### Instruction 1
Between "2.3. Control Flow" and "interleaving Code Paths.", inclusive, reproduce the passage on code obfuscation below word for word.
### Instruction 2
From the obfuscation passage below, list every numbered example of "dead" code by its heading.

2.2. Insertion of Dead or Junk Code
The technique of inserting "dead" or "junk" code forms an integral part of the strategies used to
complicate the reverse engineering process of software. This method incorporates code
segments that, while non-functional concerning the program's outcome, enhance the
complexity of the software structure, making it arduous for unauthorized interpretation or
analysis. Such code may include inert instructions or purposeless functions that do not impact
to the primary functionality of the program.
Examples of "Dead" Code:

1. Superfluous variables and computations.
int a = 10;
int b = a * 2; // An extraneous variable and computation that remain unused

2. Non-functional loops:
for (int i = 0; i < 10; i++) {
// A loop that performs no meaningful action within the program
}

3. Always-true conditional statements:
if (true) {
// This block of code will invariably execute
}
Developers may employ automated obfuscation tools to randomly intersperse such code
within the source code, thereby mitigating pattern recognition strategies that could potentially
identify and excise the redundant code. These tools also ensure that the integration of additional
code does not disrupt the core logic or performance of the application. With this approach, we
can improve the following indicators:

- Increased Analytical Complexity. The insertion of "dead" code significantly muddles the
structural clarity of the software, thus thwarting straightforward analytical efforts by
potential attackers.
- Versatility. This method is universally applicable across various programming languages
and software architectures, enhancing its utility in diverse developmental contexts.

2.3. Control Flow Obfuscation
Control Flow Obfuscation is a sophisticated technique aimed at complicating the understanding
of a program's logic by altering the order of operations and instructions, as well as by
introducing additional conditional transitions and loops[12, 13]. This method seeks to obscure
the true execution path of a program, thereby hindering analysis and reverse engineering efforts
[14,15]. One of the options of the Control Flow is interleaving Code Paths.
Interleaving code paths is an advanced obfuscation technique that modifies the execution
structure of a program such that logically independent blocks of code are interwoven. This
significantly complicates the understanding of the program, as both analytical tools and humans
struggle to easily separate individual execution streams. This method involves intertwining
several functional parts of the code together, creating a single entangled execution flow that is
difficult to separate into primary components. This can be achieved by crossing conditional
operators, loops, and functions across different parts of the program.
For example, consider the interleaving of conditional operators and loops:

if (conditionA) {
// Block A1
if (conditionB) {
// Block B1
}
// Block A2
} else {
if (conditionB) {
// Block B2
}
// Block A3
}
for (int i = 0; i < n; i++) {
for (int j = 0; j < m; j++) {
if (i == j) {
// Mixed operation
}
}
}
In these examples, the blocks of code and conditions are intertwined in such a way that the
logical and execution flows of conditions A and B, as well as the loops i and j, interact with each
other in a complex manner, making the code analysis more challenging. Implementing this
method can be challenging as it requires a deep understanding of the program's logic and
potential impact on performance. Developers must ensure that changes in control flows do not
violate the business logic of the application or affect its performance. Automated obfuscation
tools can aid in the implementation of this method, but it is crucial to conduct thorough testing.

### Data shown

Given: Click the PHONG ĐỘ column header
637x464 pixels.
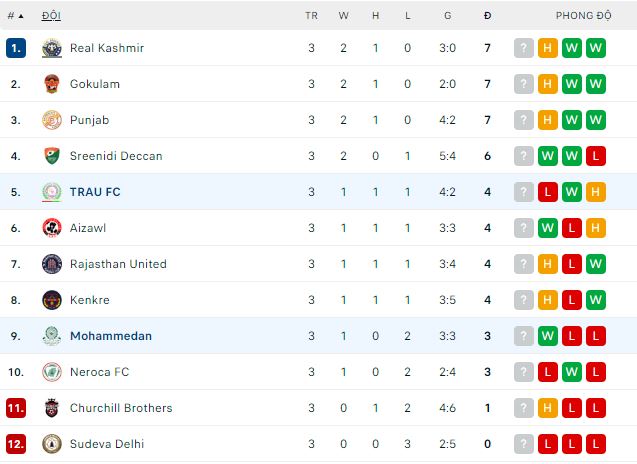Looking at the screenshot, I should 583,16.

### Response 1
2.3. Control Flow Obfuscation
Control Flow Obfuscation is a sophisticated technique aimed at complicating the understanding
of a program's logic by altering the order of operations and instructions, as well as by
introducing additional conditional transitions and loops[12, 13]. This method seeks to obscure
the true execution path of a program, thereby hindering analysis and reverse engineering efforts
[14,15]. One of the options of the Control Flow is interleaving Code Paths.

### Response 2
1. Superfluous variables and computations
2. Non-functional loops
3. Always-true conditional statements